Quelle grande victoire au Parlement européen après un vote sur le dossier relatif aux minerais provenant de zones de conflit

Quelle grande victoire au Parlement européen après un vote sur le dossier relatif aux minerais provenant de zones de conflit. En adoptant massivement les deux amendements de compromis que j’ai déposé, nous avons formulé une proposition ambitieuse, réaliste et humaniste. Le Parlement européen impose, au minimum, à chaque entreprise de la chaîne d’approvisionnement l’obligation de déclarer ses fournisseurs directs afin de garantir la traçabilité et la transparence dans le commerce des minerais et des métaux. Nous garantissons ainsi que nos GSM par exemple ne sont plus composés de « minerais de sang ». Nous refusons que le marché européen contribue au financement de groupes armés qui déstabilisent des régions entières en commettant les atrocités les plus abjectes.

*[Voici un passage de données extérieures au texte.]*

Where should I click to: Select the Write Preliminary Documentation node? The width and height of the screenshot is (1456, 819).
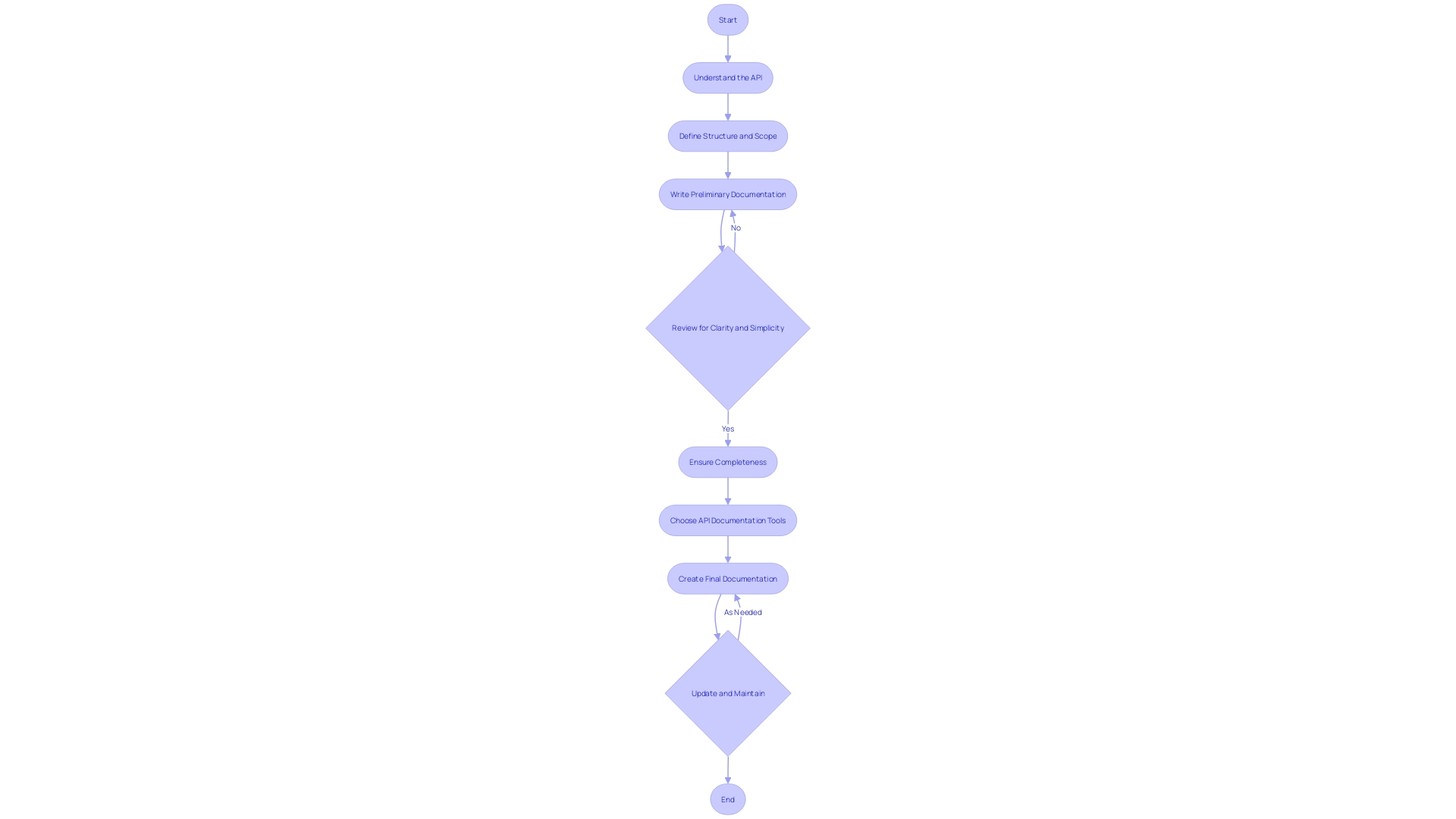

Au-delà du caractère noble et humain, la position du Parlement européen est économiquement viable. L’éthique de nos entreprises européennes ne nuira pas à leur compétitivité car la proposition ne crée aucune surcharge bureaucratique et évite des situations de concurrence déloyale.

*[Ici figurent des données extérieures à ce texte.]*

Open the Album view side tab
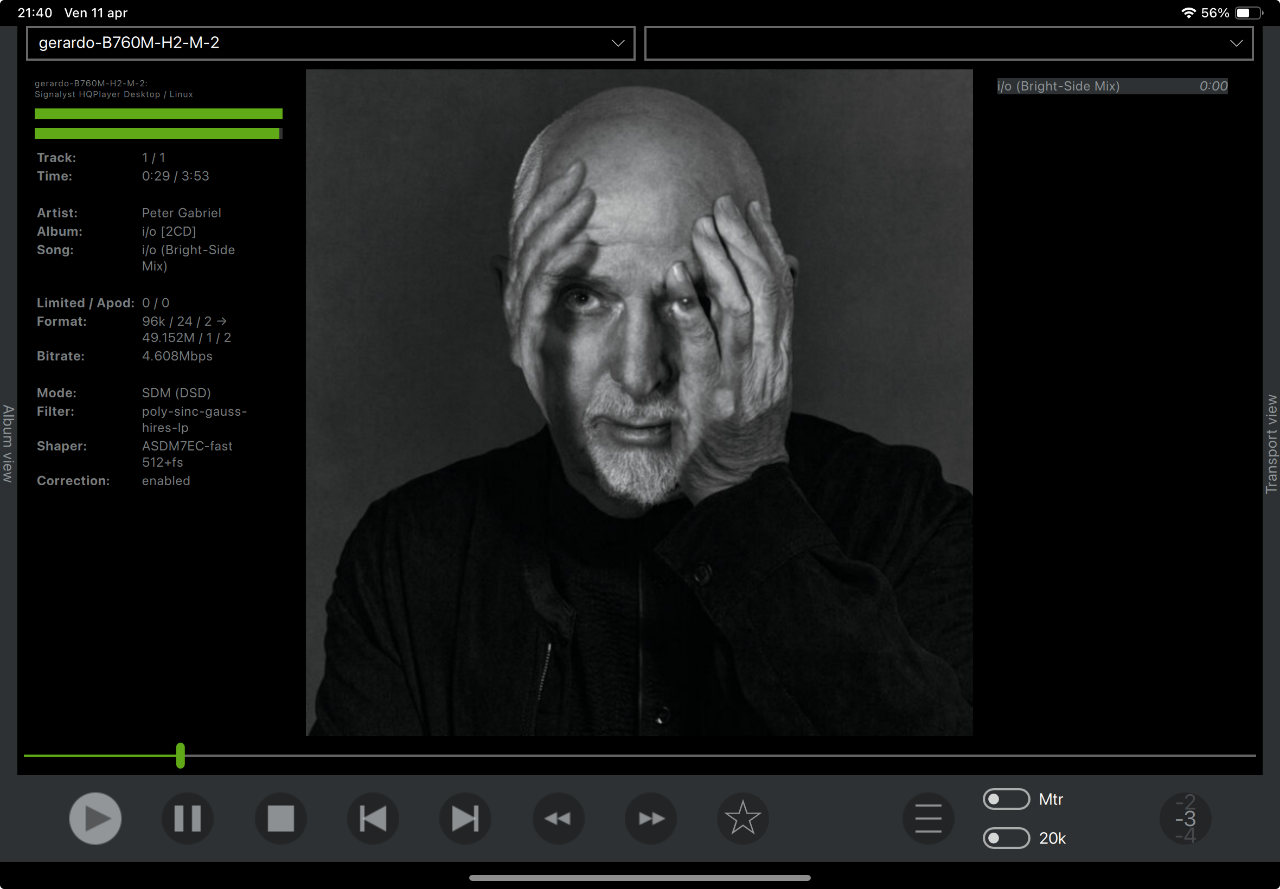The width and height of the screenshot is (1280, 889). pyautogui.click(x=8, y=444)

Il s’agit là d’une étape additionnelle à un combat qui s’est inscrit dans le temps. Dès 1999, je m’étais personnellement investi dans le Processus de Kimberley qui vise à mettre un terme au commerce de « diamants de la guerre ». Depuis 2010 je n’ai eu de cesse de demander à la Commission européenne de proposer une législation européenne similaire au « Dodd Frank Act ».
En adoptant mes amendements, l’Union européenne renforcera son rôle d’acteur de paix, de liberté et de prospérité. En rendant son marché européen « propre » elle contribuera à influencer la donne sur la scène internationale. Le Parlement envoie un signal volontariste au Conseil plutôt qu’une version dérisoire, inefficace et une ambition « pelliculaire ». Ce règlement ne sera efficace que s’il induit des changements significatifs dans les pays tiers. C’est pourquoi, l’UE doit mettre en place une approche intégrée visant à renforcer le dialogue politique permanent avec les pays tiers pour promouvoir l’application du devoir de diligence au niveau international.